CUDA started out small, consisting of libraries and a C compiler to write parallel‑processing code for the GPU. Over the years, CUDA has evolved into an ecosystem of Nvidia and third-party compilers, debugging tools, and full integration with Microsoft Visual Studio.
CUDA has seen most of its success in the HPC and academic supercomputing market, but CUDA has a broader reach than just deskside supercomputers. Adobe used CUDA in Adobe Premiere Pro CS4, and later to accelerate high-definition video transcode and some transitions. MotionDSP uses CUDA to help reduce the shaky‑cam effect in home videos. We’ll highlight a few GPU‑accelerated apps later in this article.
ATI Stream
We’ll just mention AMD’s Stream software platform briefly, since AMD is no longer pushing it, choosing to focus instead on OpenCL and DirectCompute.

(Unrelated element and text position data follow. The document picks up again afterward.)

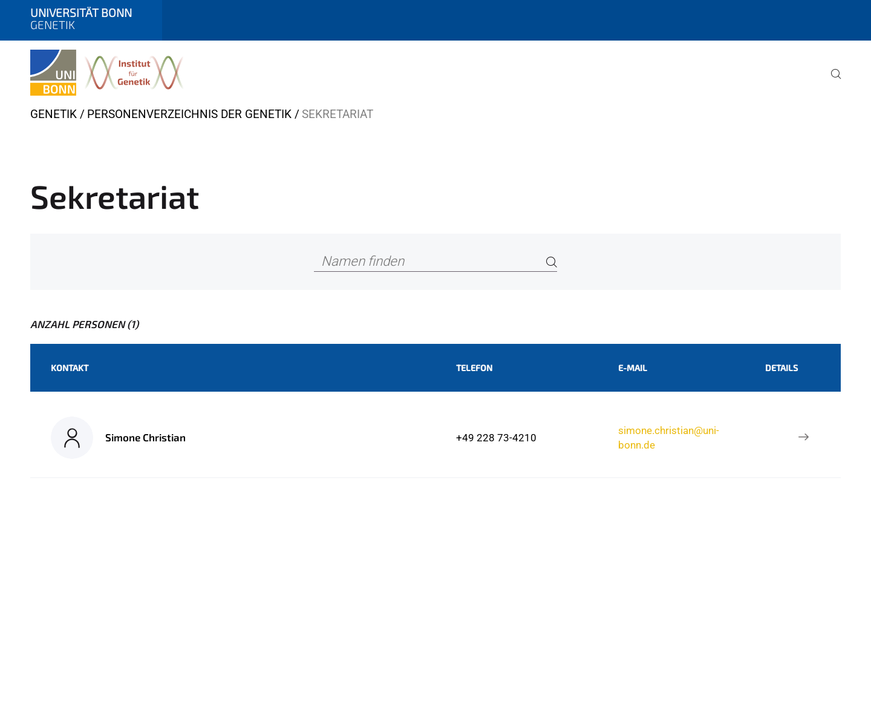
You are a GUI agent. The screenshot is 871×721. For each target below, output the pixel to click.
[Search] (551, 262)
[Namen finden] (435, 262)
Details (781, 368)
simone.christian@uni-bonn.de (668, 437)
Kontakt (69, 368)
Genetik (53, 114)
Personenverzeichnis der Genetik (189, 114)
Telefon (474, 368)
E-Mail (632, 368)
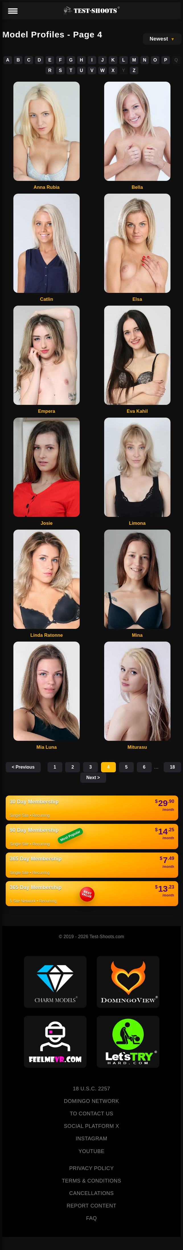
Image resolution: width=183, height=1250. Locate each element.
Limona (137, 523)
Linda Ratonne (46, 635)
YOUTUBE (91, 1151)
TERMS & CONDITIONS (91, 1181)
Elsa (137, 299)
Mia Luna (46, 747)
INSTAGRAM (91, 1139)
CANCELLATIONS (91, 1193)
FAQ (91, 1219)
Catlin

Stream was AMD’s attempt to compete with CUDA, but the company obviously feels that the greater accessibility offered by standards-based platforms is more appealing.
DirectCompute
DirectCompute shipped with Microsoft’s DirectX 11 API framework, so is available only on Windows Vista and Windows 7. It will also be available on Windows 8 when that OS ships. That means there’s no support for DirectCompute on non-Microsoft operating systems. DirectCompute won’t run on Windows XP, either, nor on Windows Phone 7 or the Xbox 360.
DirectCompute works across all GPUs capable of supporting DirectX 11. Today, that means only Nvidia GTX 400 series or later and AMD Radeon HD 5000 series or later. Intel will support DirectX 11 compute shaders when Ivy Bridge ships in 2012.

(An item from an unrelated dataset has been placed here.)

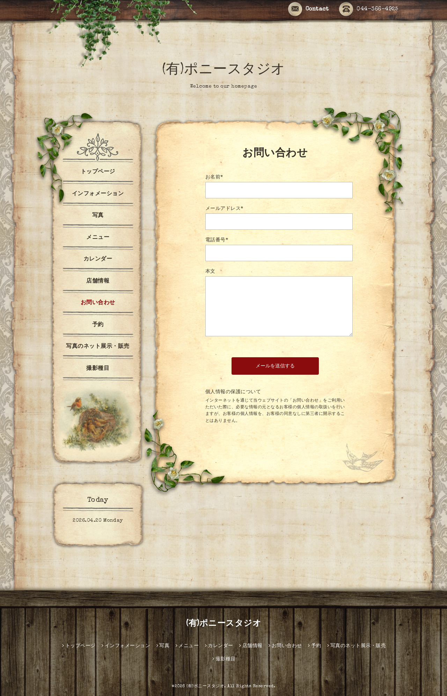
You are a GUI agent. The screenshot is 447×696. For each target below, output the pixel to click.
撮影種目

DirectCompute’s key advantage is that it uses an enhanced version of the same shader language, HLSL, for GPU compute programming as it does for graphics programming. This makes it substantially easier for the large numbers of programmers already facile in Direct3D to write GPU compute code. It also runs across graphics processors from both AMD and Nvidia, giving it broad graphics hardware support.
On the downside, DirectCompute has no CPU fallback. So code specifically written for DirectCompute simply fails if a DirectX 11-capable GPU isn’t available. That means programmers need a separate code path if they want to replicate the results of the DirectCompute code on a system running an older GPU.
OpenCL
Early on, OpenCL was developed by Apple, who turned over the framework to an open standards committee called Khronos Group. Apple retained the name as a trademark, but granted free rights to use it.
OpenCL runs on just about any hardware platform available, including traditional PC CPUs and GPUs inside mobile devices like smartphones and tablets. Care must be taken with code designed for multiplatform use, as a cell‑phone GPU may not be able to handle the same number of threads as gracefully as an Nvidia GTX 580. In fact, Intel has even released an OpenCL interface for the current Sandy Bridge‑integrated GPU.
Support for OpenCL has been quite strong. AMD is so enamored of OpenCL that it dropped its ATI Stream SDK in favor of a new Accelerated Parallel Processing SDK, which exclusively supports OpenCL. OpenCL has also come to the web. A variant of OpenCL, called WebCL, is in the prototype stage for web browsers, which allows JavaScript to call OpenCL code. This means you may one day run GPU compute code inside your browser.
On the other hand, OpenCL is still in its infancy. Supporting tools and middleware are still emerging, and for the time being developers may need to create their own custom libraries, instead of relying on commercially available or free middleware to ease programming chores. There’s no integration yet with popular dev tools like Microsoft’s Visual Studio.